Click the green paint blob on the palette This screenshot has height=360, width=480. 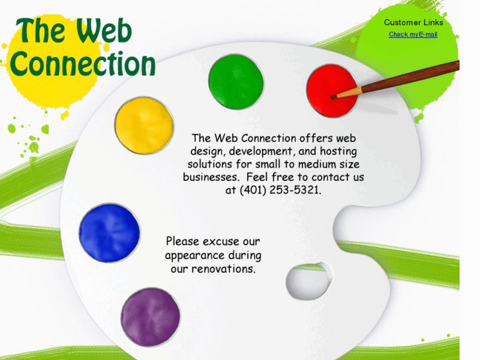[236, 82]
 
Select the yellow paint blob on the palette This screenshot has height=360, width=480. [144, 126]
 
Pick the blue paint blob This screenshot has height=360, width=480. [109, 233]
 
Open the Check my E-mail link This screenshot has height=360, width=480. [413, 34]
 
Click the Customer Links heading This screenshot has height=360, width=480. [413, 22]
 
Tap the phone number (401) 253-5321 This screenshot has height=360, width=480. [281, 190]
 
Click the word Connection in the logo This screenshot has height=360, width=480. [83, 65]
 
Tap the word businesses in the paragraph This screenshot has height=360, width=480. [210, 178]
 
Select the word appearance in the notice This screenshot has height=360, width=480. [195, 256]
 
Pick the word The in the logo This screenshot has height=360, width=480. [41, 31]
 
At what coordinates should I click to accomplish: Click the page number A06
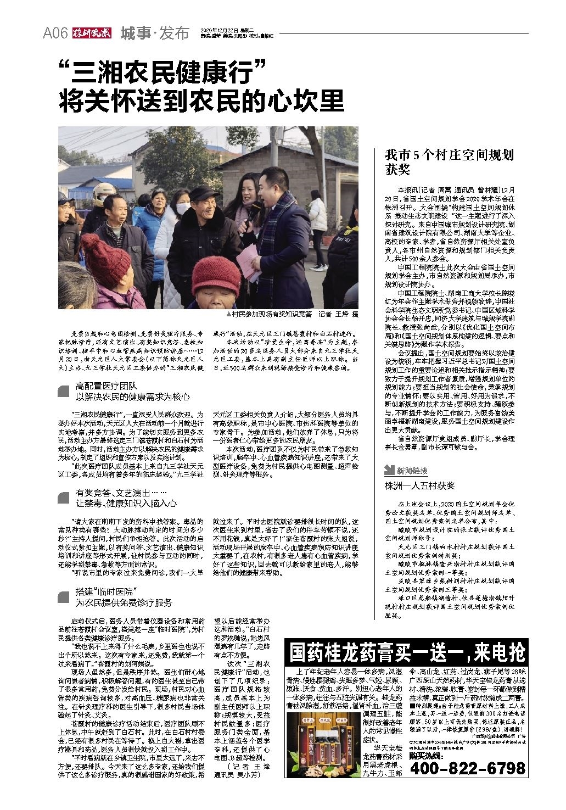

**Task brief**
Extract the entries between the line containing "Open the Check" and the line containing "Tap the phone", inclusive, and reproduce them verbatim.

**Problem solution**
Open the Check my E-mail link This screenshot has height=360, width=480. [413, 34]
 
Click the Customer Links heading This screenshot has height=360, width=480. [413, 22]
 
Tap the phone number (401) 253-5321 This screenshot has height=360, width=480. [281, 190]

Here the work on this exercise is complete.